Collected data:
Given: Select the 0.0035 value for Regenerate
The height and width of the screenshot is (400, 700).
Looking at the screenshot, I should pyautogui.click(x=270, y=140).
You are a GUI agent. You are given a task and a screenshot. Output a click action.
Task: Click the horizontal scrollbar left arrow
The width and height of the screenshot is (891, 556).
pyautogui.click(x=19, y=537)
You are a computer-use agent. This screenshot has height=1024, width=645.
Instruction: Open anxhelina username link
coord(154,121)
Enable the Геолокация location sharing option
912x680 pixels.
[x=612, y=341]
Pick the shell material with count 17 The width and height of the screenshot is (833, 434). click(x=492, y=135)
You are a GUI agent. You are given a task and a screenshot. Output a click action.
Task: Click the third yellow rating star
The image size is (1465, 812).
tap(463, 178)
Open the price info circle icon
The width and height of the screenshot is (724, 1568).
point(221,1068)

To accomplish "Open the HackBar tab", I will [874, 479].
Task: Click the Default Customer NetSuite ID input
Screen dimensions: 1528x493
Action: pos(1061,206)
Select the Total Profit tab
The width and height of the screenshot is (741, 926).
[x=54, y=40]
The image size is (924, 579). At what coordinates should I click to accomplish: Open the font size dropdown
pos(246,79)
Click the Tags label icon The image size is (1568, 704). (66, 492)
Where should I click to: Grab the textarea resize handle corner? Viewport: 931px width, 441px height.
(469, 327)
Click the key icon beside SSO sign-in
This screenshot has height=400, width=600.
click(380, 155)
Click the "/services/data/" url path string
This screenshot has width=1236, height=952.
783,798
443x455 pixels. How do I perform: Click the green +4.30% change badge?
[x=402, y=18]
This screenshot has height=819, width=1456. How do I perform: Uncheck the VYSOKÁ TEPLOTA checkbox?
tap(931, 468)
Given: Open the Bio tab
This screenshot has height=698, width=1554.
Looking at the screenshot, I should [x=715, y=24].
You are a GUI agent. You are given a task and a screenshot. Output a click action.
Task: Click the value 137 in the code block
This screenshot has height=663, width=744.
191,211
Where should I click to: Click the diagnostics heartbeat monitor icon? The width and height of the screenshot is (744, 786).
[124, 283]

__Task item__
Return, word for word, the line containing "This screenshot has height=819, width=1456." and all lines after it through the last line of the records, and nothing else.

__Your solution__
This screenshot has height=819, width=1456. How do I perform: Uncheck the VYSOKÁ TEPLOTA checkbox?
tap(931, 468)
Given: Open the Bio tab
This screenshot has height=698, width=1554.
Looking at the screenshot, I should [x=715, y=24].
You are a GUI agent. You are given a task and a screenshot. Output a click action.
Task: Click the value 137 in the code block
This screenshot has height=663, width=744.
191,211
Where should I click to: Click the diagnostics heartbeat monitor icon? The width and height of the screenshot is (744, 786).
[124, 283]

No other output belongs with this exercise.